Volume of data, and define fun
I agree that data volume is a real issue IF you need lots and lots of samples. This has a been a problem facing every discipline. Due to the growth of the Internet many problems are just now getting the attention they deserve. 15 years ago it would have been very hard (labour intensive) to collect a good database of car images. These days there is an abudance of data (or at least the capacity to collect it) and I think this is one area where the game AI of the future might start to sow its seeds.

For example, Kevin mentions defining 'fun'. I agree that it's a pretty tough thing to define. But what if we wanted to determine a players frustration level to automatically adjust game difficulty (I may not know what fun is, but I do know what it isn't). Maybe EA could start analyzing (anonymously of course) play from online matches, annotating said matches, and then build a model of 'angry' player. I don't really know because I've never really given it much thought, but I do know that similar problems outside of games have been solved (to varying degrees of success).

Too hard?
As far as not being any easier; Well, if your point is to save effort and cut costs then I recommend not starting at anything at all. (I'm being sarcastic). If your goal is to make more interesting games then applying ML to new problems might be worth investigating. Going one step further we should all agree that building 3D games is a lot more labour intensive than 2D tile based side scrollers... The production value of games these days is simply amazing! The QA alone is staggering when compared to what happened in the 80s. :) Definately not any easier though. So I can't say I agree with Kevins conclusion..

Never done before
Lots of not-done-before's have happened in front of our very eyes. For me that's not a very convincing argument against something. :) I like to be optimistic though.

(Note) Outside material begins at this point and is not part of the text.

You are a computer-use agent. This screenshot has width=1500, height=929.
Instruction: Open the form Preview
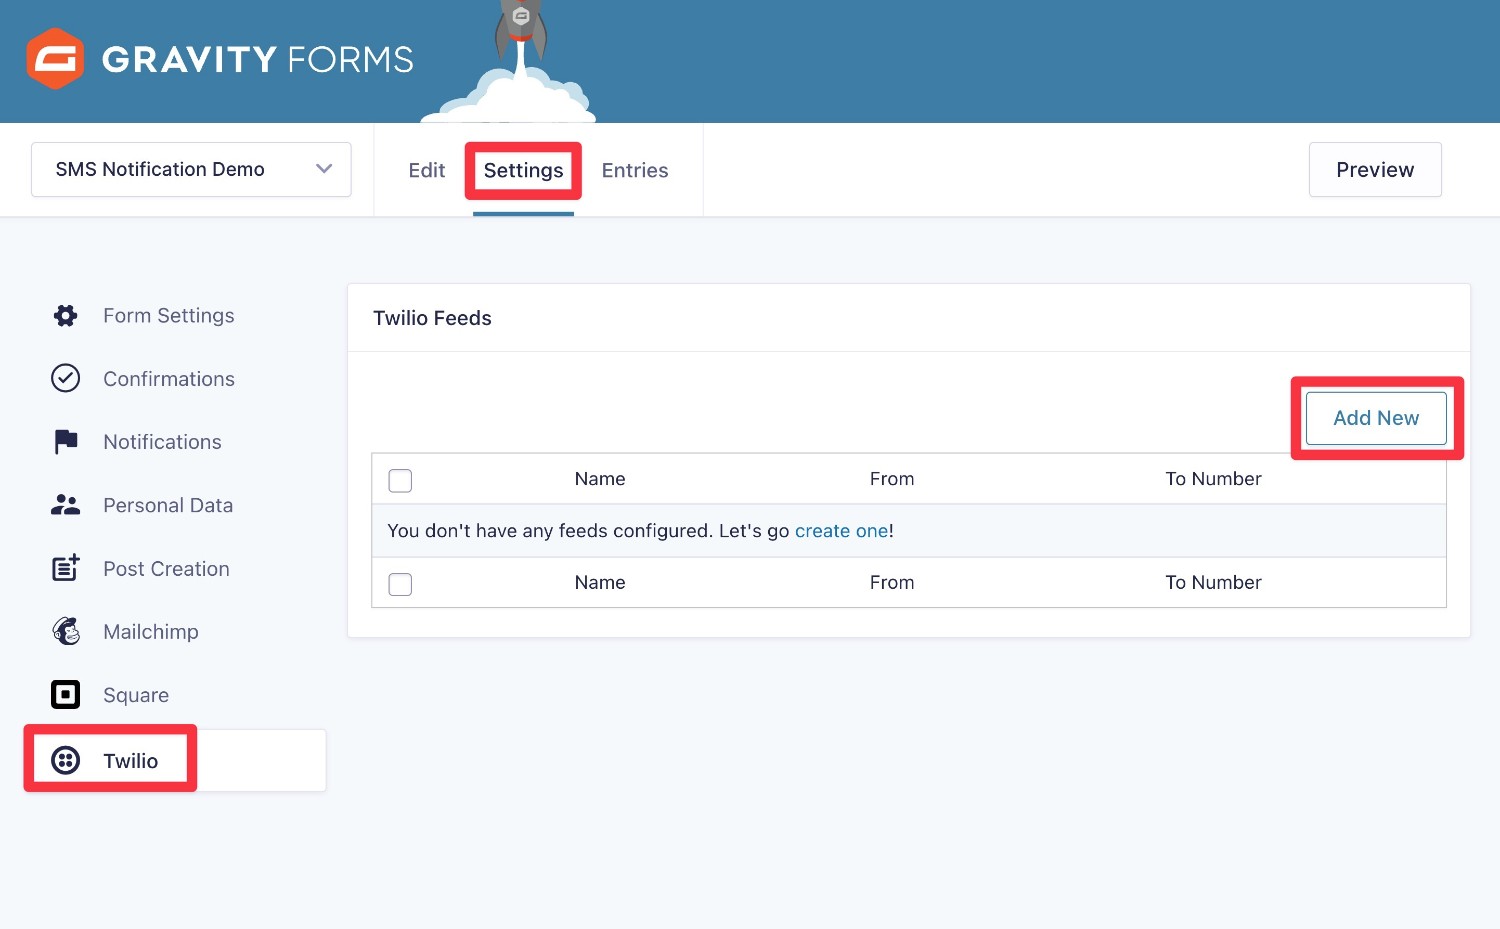pos(1374,169)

Quote: Original post by AngleWyrm
Determining the most significant subset that contributes to victory is IMO a feature of AI that needs some love.


You're right about that. You might want to check out Adaptive Boosting though. It is one method of dealing with that exact problem and has worked very well in machine vision. The hard part is determining what you're going to measure (i.e. the feature whose response you'll measure).

[Edited by - willh on November 7, 2010 11:27:01 PM]
Quote: Original post by willh
Lots of not-done-before's have happened in front of our very eyes. For me that's not a very convincing argument against something. :) I like to be optimistic though.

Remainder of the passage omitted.